▸ Records provided:
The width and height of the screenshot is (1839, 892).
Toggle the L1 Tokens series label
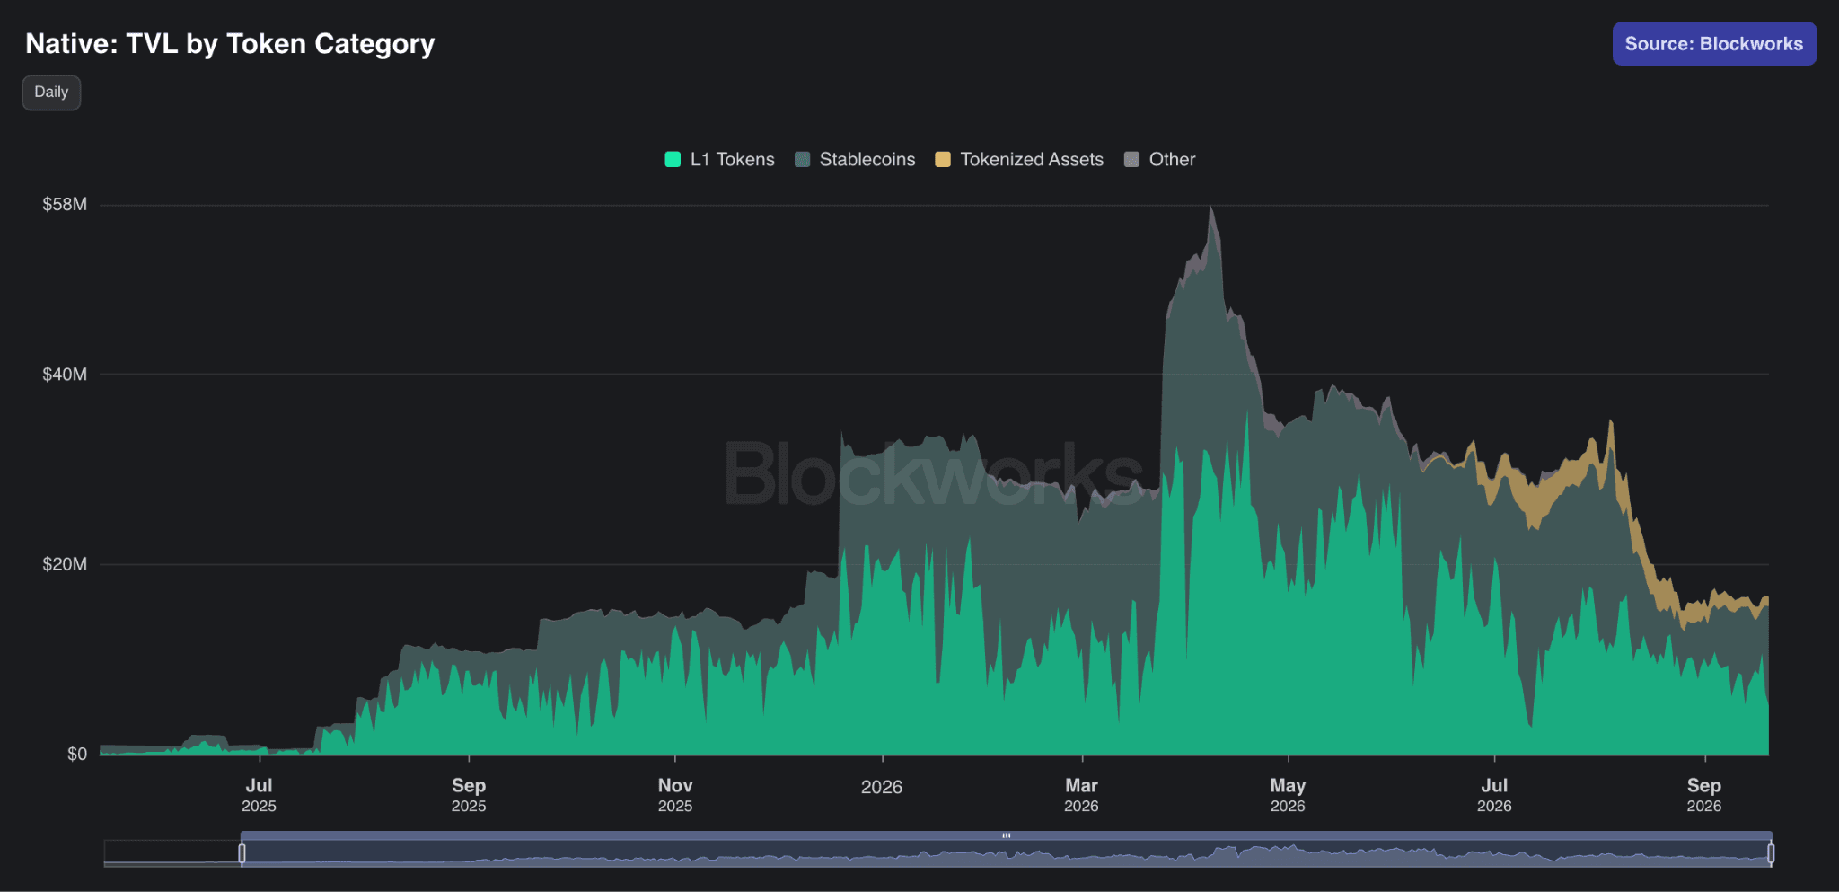(x=732, y=160)
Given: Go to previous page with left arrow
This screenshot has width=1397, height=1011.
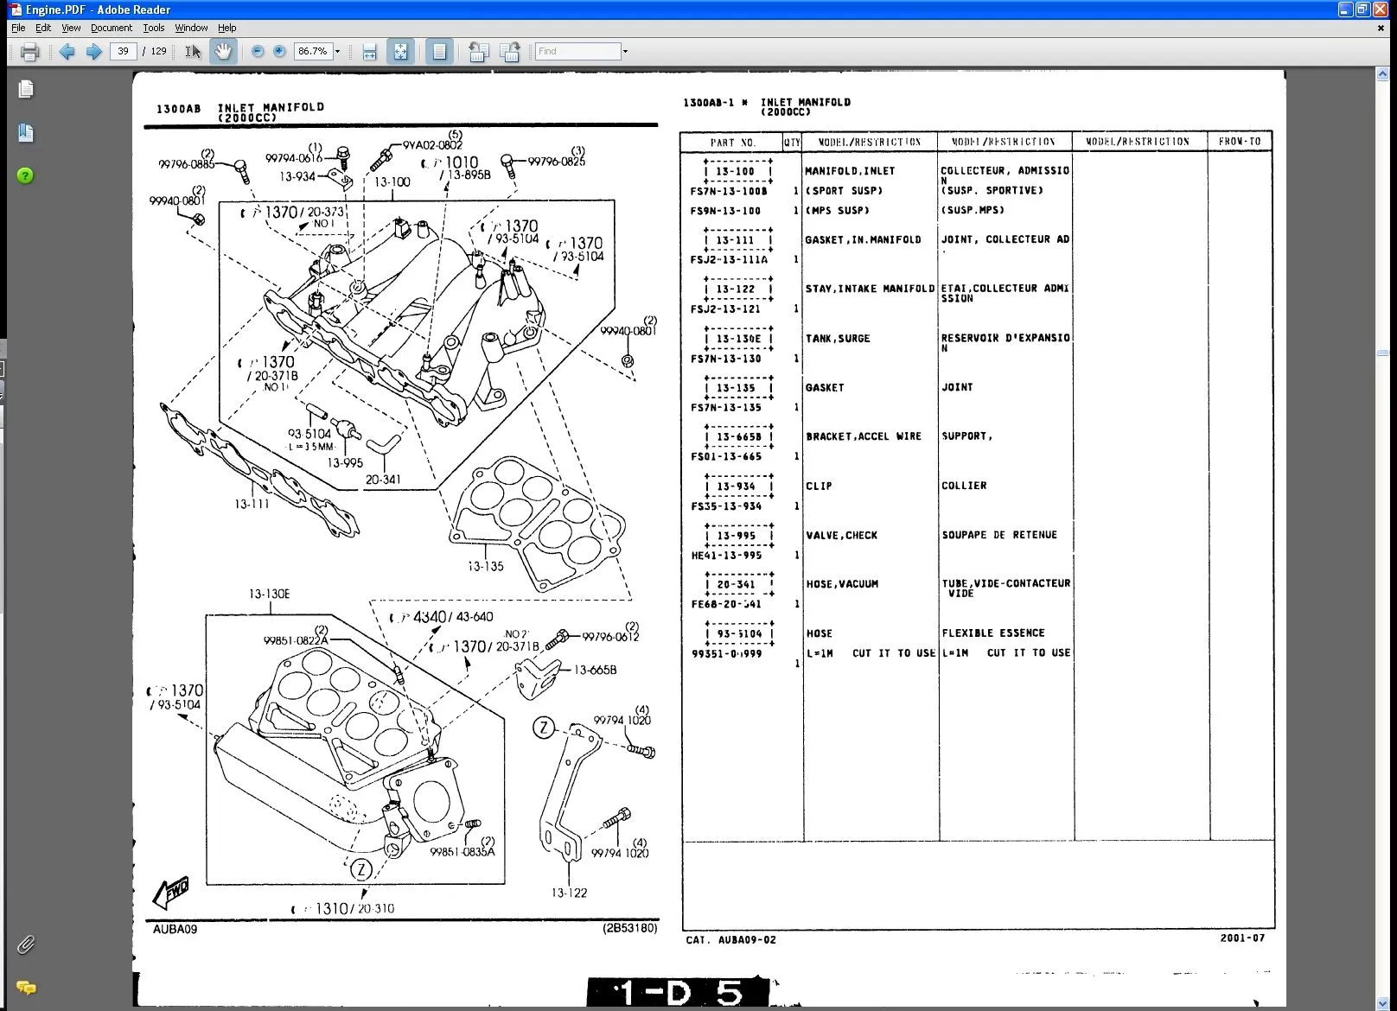Looking at the screenshot, I should click(x=67, y=52).
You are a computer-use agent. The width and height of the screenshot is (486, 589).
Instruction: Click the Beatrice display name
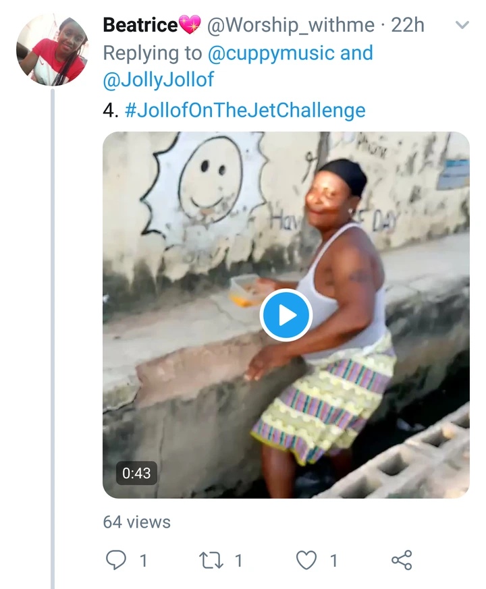click(x=140, y=26)
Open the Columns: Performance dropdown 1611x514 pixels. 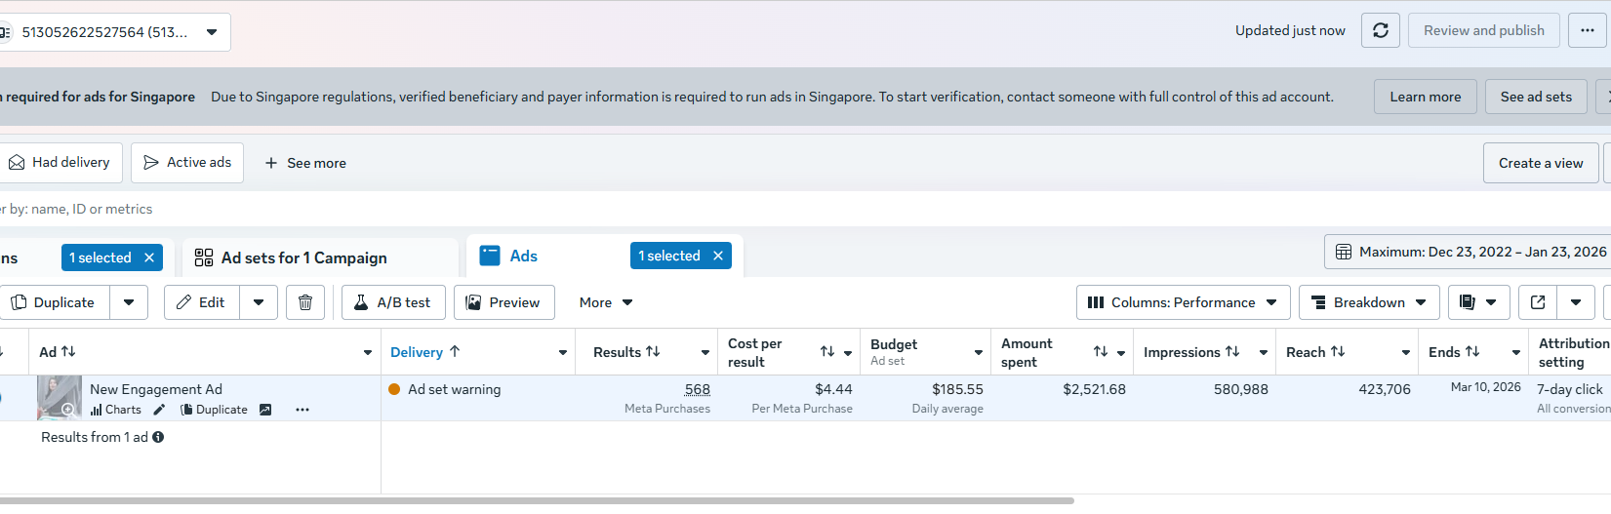tap(1183, 302)
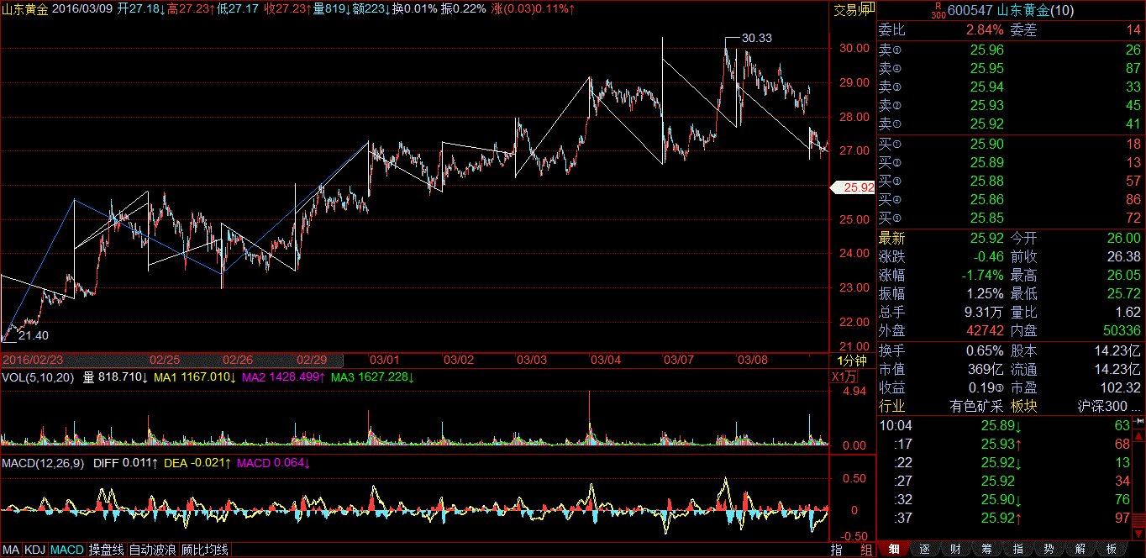Screen dimensions: 1146x558
Task: Switch indicator to KDJ
Action: coord(34,550)
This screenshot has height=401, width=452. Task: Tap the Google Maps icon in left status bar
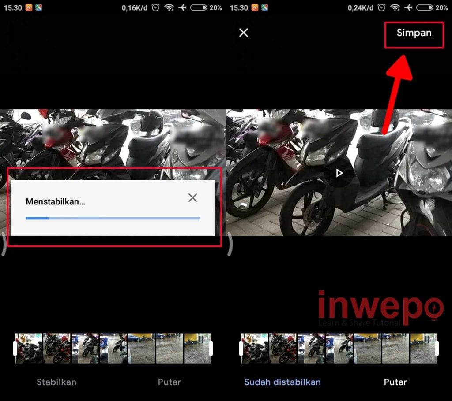(x=39, y=7)
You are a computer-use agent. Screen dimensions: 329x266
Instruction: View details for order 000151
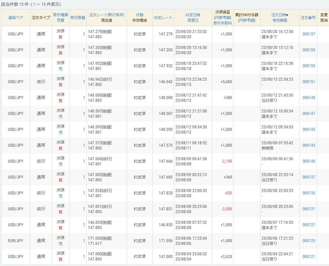309,82
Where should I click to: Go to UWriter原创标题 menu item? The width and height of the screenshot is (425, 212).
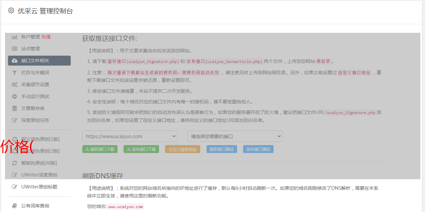click(39, 187)
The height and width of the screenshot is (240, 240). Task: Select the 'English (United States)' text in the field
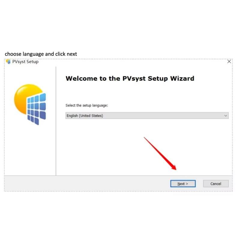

▸ Prompt: Before answering, please find the line containing "Where should I" above, then copy exactly from it through the last line of the entries, both included, without pictures.

▸ Written response:
Where should I click to: Go to UWriter原创标题 menu item? The width and height of the screenshot is (425, 212).
click(39, 187)
The height and width of the screenshot is (240, 240). Task: Select the 'English (United States)' text in the field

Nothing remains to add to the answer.